The general NAN (Neighborhood-Aware-Networking) concept makes a lot of sense at one level, but as an Internet guy, it troubles me that they decided to split from the Internet and go a balkanized direction. To me, the neighborhood is interesting only as part of a larger Internet.

It also troubles me that WiFi Aware is a "certification program" rather than a real standard.
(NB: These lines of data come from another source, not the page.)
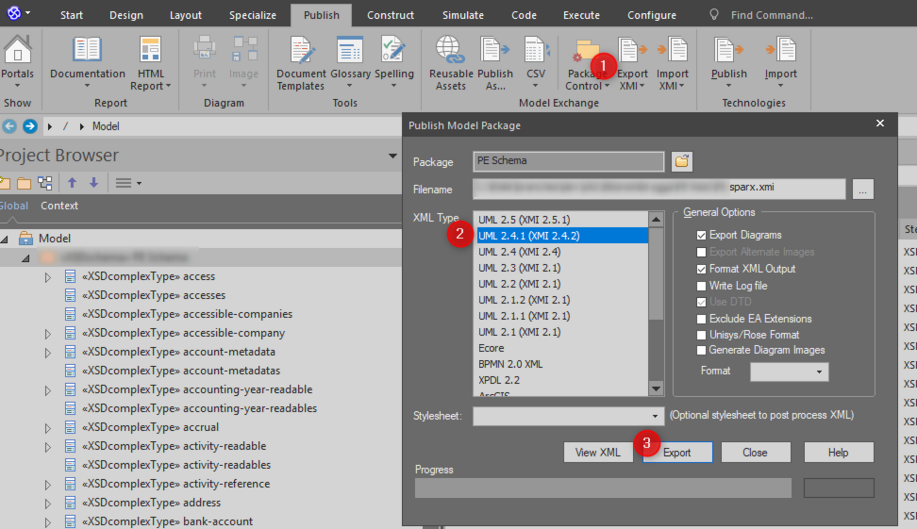Click the Export button
This screenshot has height=529, width=917.
click(677, 452)
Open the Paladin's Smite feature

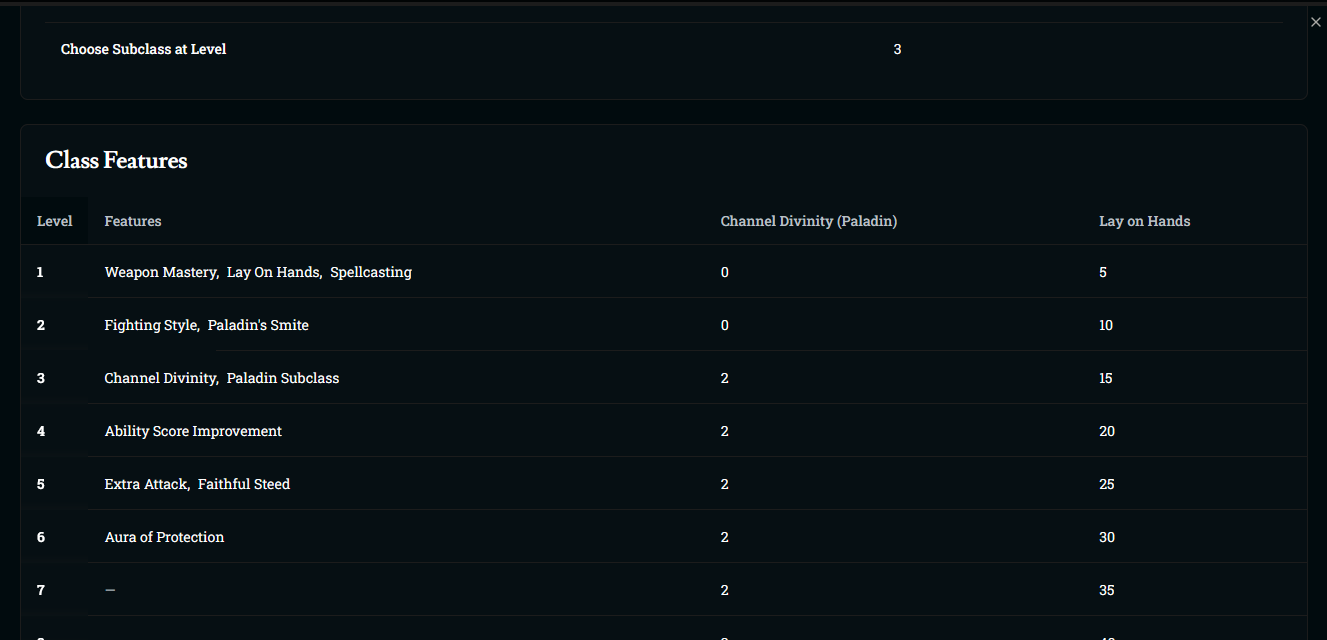pos(258,325)
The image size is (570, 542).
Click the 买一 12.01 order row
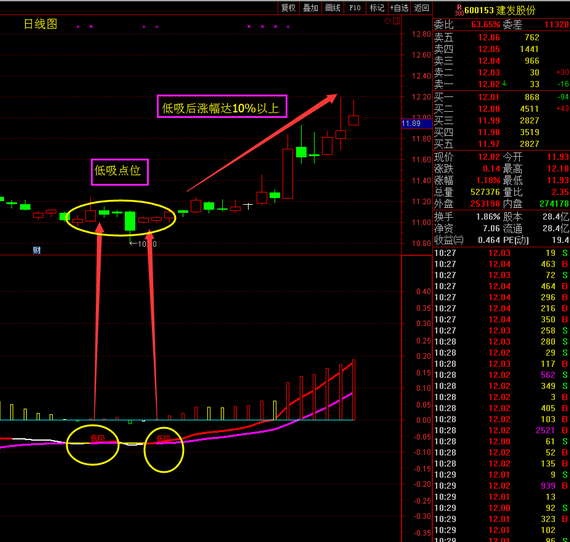[501, 97]
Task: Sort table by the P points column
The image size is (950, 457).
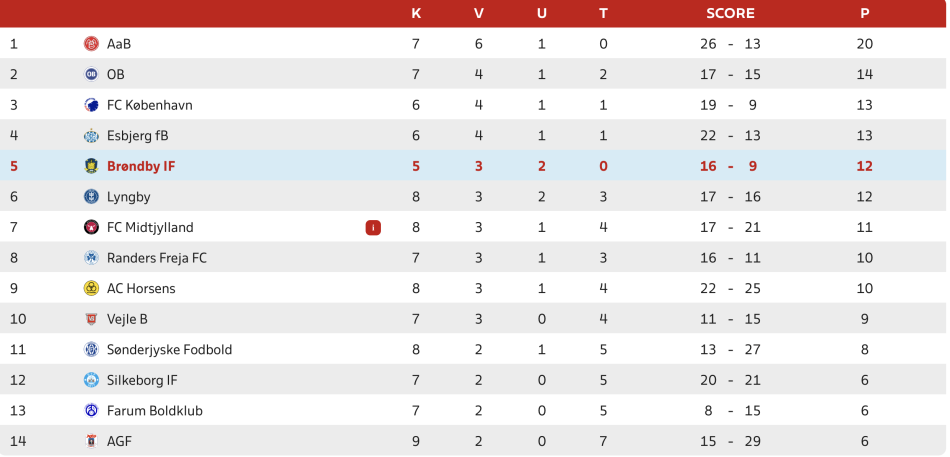Action: click(864, 13)
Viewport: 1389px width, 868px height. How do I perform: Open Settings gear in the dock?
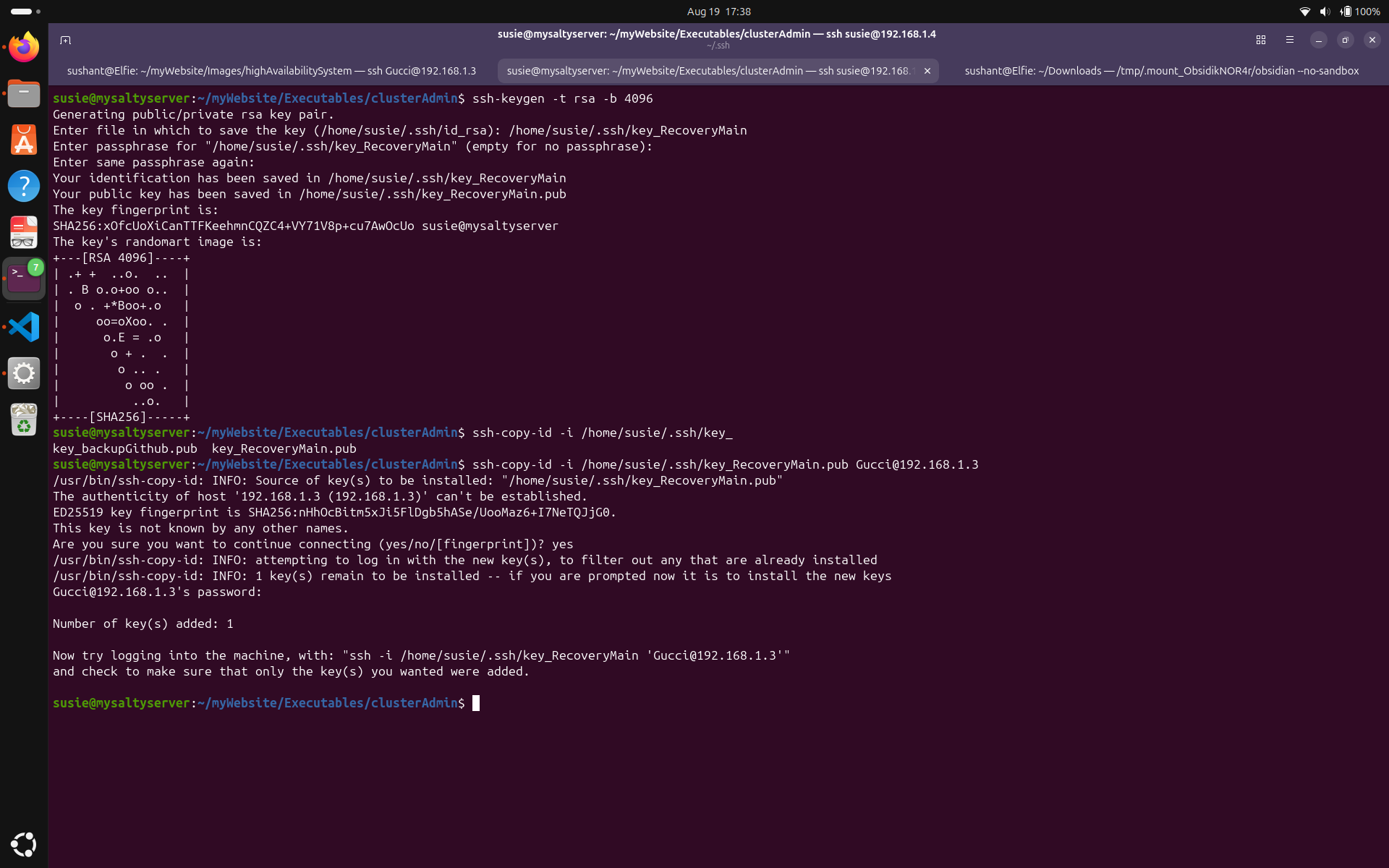[x=24, y=373]
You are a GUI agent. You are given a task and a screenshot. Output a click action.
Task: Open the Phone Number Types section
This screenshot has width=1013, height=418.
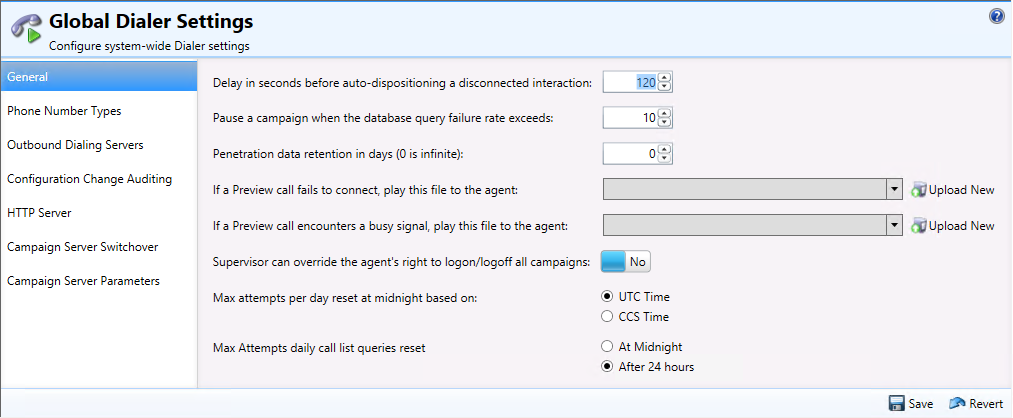[64, 111]
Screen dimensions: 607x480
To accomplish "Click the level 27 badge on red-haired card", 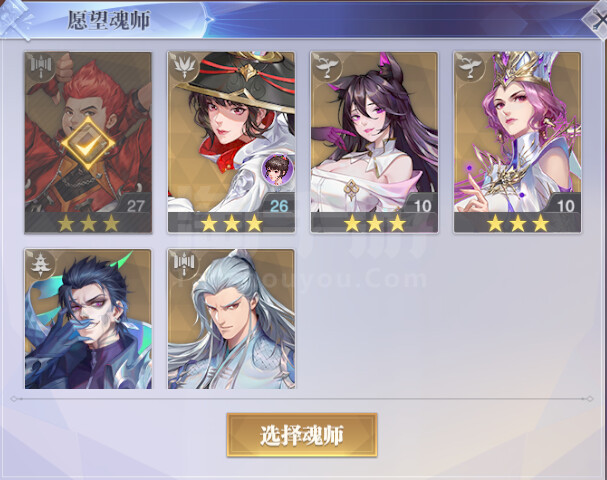I will point(135,205).
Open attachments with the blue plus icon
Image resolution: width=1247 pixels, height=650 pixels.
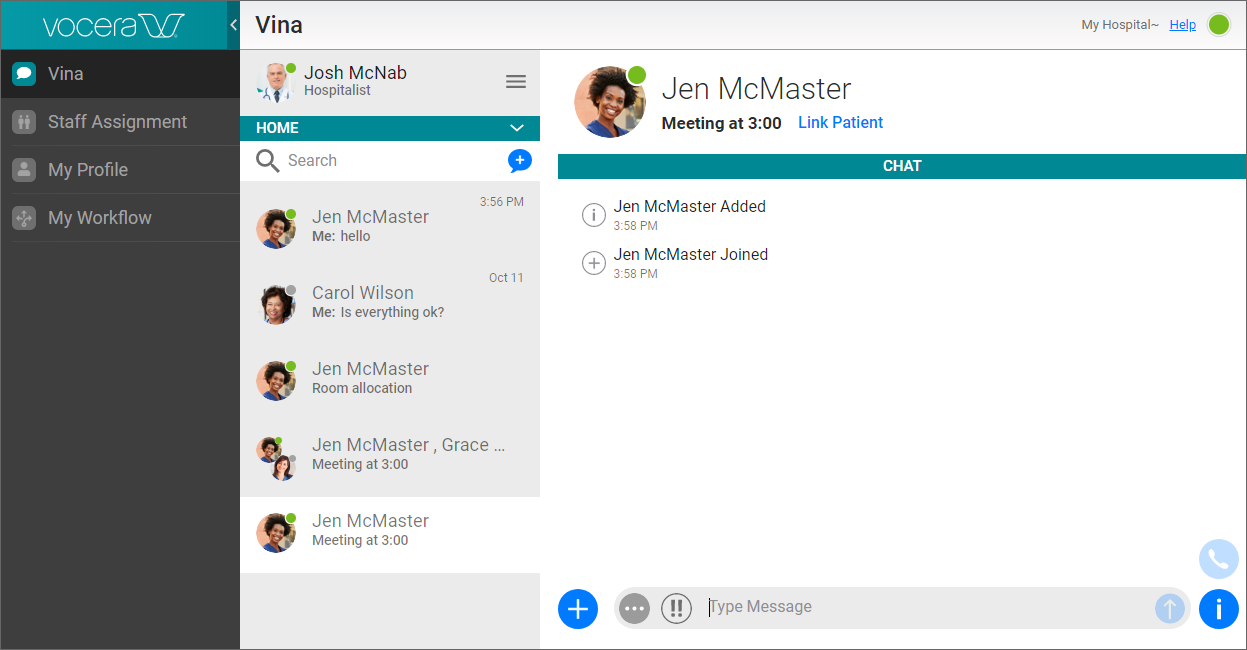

-----Original Message-----
From: "Toke Høiland-Jørgensen" <[email protected]>
Sent: Friday, February 2, 2018 10:11am
To: [email protected], [email protected]
Cc: "Toke Høiland-Jørgensen" <[email protected]>
Subject: [Make-wifi-fast] [PATCH] mac80211: Adjust TSQ pacing shift

Since we now have the convenient helper to do so, actually adjust the
TSQ pacing shift for packets going out over a WiFi interface. This
significantly improves throughput for locally-originated TCP
connections. The default pacing shift of 10 corresponds to ~1ms of
queued packet data. Adjusting this to a shift of 8 (i.e. ~4ms) improves
1-hop throughput for ath9k by a factor of 3, whereas increasing it more
has diminishing returns.

Achieved throughput for different values of sk_pacing_shift (average of
5 iterations of 10-sec netperf runs to a host on the other side of the
WiFi hop):

sk_pacing_shift 10: 43.21 Mbps (pre-patch)
sk_pacing_shift 9: 78.17 Mbps
sk_pacing_shift 8: 123.94 Mbps
sk_pacing_shift 7: 128.31 Mbps

Latency for competing flows increases from ~3 ms to ~10 ms with this
change. This is about the same magnitude of queueing latency induced by
flows that are not originated on the WiFi device itself (and so are not
limited by TSQ).

Signed-off-by: Toke Høiland-Jørgensen <[email protected]>
---
net/mac80211/tx.c | 8 ++++++++
1 file changed, 8 insertions(+)

diff --git a/net/mac80211/tx.c b/net/mac80211/tx.c
index 25904af38839..69722504e3e1 100644
--- a/net/mac80211/tx.c
+++ b/net/mac80211/tx.c
@@ -3574,6 +3574,14 @@ void __ieee80211_subif_start_xmit(struct sk_buff *skb,
if (!IS_ERR_OR_NULL(sta)) {
struct ieee80211_fast_tx *fast_tx;

+ /* We need a bit of data queued to build aggregates properly, so
+ * instruct the TCP stack to allow more than a single ms of data
+ * to be queued in the stack. The value is a bit-shift of 1
+ * second, so 8 is ~4ms of queued data. Only affects local TCP
+ * sockets.
+ */
+ sk_pacing_shift_update(skb->sk, 8);
+
fast_tx = rcu_dereference(sta->fast_tx);

if (fast_tx &&
--
2.16.0

_______________________________________________
Make-wifi-fast mailing list
[email protected]
https://lists.bufferbloat.net/listinfo/make-wifi-fast

2018-02-02 20:13:38

by Arend Van Spriel

[permalink] [raw]
Subject: Re: [Make-wifi-fast] [PATCH] mac80211: Adjust TSQ pacing shift

On 2/2/2018 5:55 PM, [email protected] wrote:
> I'm curious about the "WiFi Aware" initiative by the WiFi Alliance.
>
> Does LEDE and/or Linux support this protocol? I know gSupplicant is potentially the way such things are supposed to work, at least according to its supporters.
>
> The general NAN (Neighborhood-Aware-Networking) concept makes a lot of sense at one level, but as an Internet guy, it troubles me that they decided to split from the Internet and go a balkanized direction. To me, the neighborhood is interesting only as part of a larger Internet.
>
> It also troubles me that WiFi Aware is a "certification program" rather than a real standard.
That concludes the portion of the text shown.